TASK DIRECTIONS →
Write out exactly the lines from the one containing "You are a computer-use agent. Image" through the last line of the records below, and no others.

=== Section Start ===

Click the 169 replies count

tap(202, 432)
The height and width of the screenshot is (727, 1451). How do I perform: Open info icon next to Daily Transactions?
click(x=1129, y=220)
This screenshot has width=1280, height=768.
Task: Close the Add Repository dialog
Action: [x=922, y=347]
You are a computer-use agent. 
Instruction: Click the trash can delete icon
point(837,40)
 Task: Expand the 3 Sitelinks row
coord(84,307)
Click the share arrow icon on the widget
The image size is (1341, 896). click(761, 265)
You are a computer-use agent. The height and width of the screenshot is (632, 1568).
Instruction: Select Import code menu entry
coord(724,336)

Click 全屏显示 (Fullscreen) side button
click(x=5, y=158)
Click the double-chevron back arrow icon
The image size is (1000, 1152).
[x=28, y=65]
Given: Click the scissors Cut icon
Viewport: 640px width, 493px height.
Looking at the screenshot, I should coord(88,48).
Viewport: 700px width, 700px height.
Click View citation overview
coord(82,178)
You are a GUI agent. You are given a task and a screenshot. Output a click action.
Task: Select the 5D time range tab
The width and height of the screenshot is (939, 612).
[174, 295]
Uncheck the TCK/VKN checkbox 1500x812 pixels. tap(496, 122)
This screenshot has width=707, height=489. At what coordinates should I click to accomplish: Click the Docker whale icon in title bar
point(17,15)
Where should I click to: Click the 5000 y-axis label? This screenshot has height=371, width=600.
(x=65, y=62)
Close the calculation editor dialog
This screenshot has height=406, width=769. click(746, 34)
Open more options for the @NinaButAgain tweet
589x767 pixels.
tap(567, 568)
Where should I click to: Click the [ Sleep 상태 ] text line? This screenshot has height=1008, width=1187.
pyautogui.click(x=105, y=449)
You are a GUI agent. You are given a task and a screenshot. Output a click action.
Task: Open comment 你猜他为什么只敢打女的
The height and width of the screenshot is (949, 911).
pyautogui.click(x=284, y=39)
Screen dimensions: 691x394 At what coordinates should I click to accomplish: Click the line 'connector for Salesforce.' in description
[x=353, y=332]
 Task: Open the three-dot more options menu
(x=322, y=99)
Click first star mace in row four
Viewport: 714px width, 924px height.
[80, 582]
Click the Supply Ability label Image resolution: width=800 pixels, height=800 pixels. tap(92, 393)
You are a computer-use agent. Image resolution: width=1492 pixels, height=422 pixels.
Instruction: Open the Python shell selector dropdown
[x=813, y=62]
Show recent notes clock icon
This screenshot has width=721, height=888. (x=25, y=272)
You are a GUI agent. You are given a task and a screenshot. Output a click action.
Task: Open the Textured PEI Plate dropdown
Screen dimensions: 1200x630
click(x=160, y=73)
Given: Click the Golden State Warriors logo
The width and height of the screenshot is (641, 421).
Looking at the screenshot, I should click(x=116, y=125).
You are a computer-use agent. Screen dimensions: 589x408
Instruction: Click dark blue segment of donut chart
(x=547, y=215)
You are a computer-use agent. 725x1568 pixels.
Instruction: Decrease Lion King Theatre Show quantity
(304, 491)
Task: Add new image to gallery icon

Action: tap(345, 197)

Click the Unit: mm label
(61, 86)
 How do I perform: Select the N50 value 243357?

=== Section End ===

YOUR SOLUTION →
You are a computer-use agent. Image resolution: width=1492 pixels, height=422 pixels.
Instruction: Open the Python shell selector dropdown
[x=813, y=62]
Show recent notes clock icon
This screenshot has width=721, height=888. (x=25, y=272)
You are a GUI agent. You are given a task and a screenshot. Output a click action.
Task: Open the Textured PEI Plate dropdown
Screen dimensions: 1200x630
click(x=160, y=73)
Given: Click the Golden State Warriors logo
The width and height of the screenshot is (641, 421).
Looking at the screenshot, I should click(x=116, y=125).
You are a computer-use agent. Screen dimensions: 589x408
Instruction: Click dark blue segment of donut chart
(x=547, y=215)
You are a computer-use agent. 725x1568 pixels.
Instruction: Decrease Lion King Theatre Show quantity
(304, 491)
Task: Add new image to gallery icon

Action: tap(345, 197)

Click the Unit: mm label
(61, 86)
 How do I perform: Select the N50 value 243357?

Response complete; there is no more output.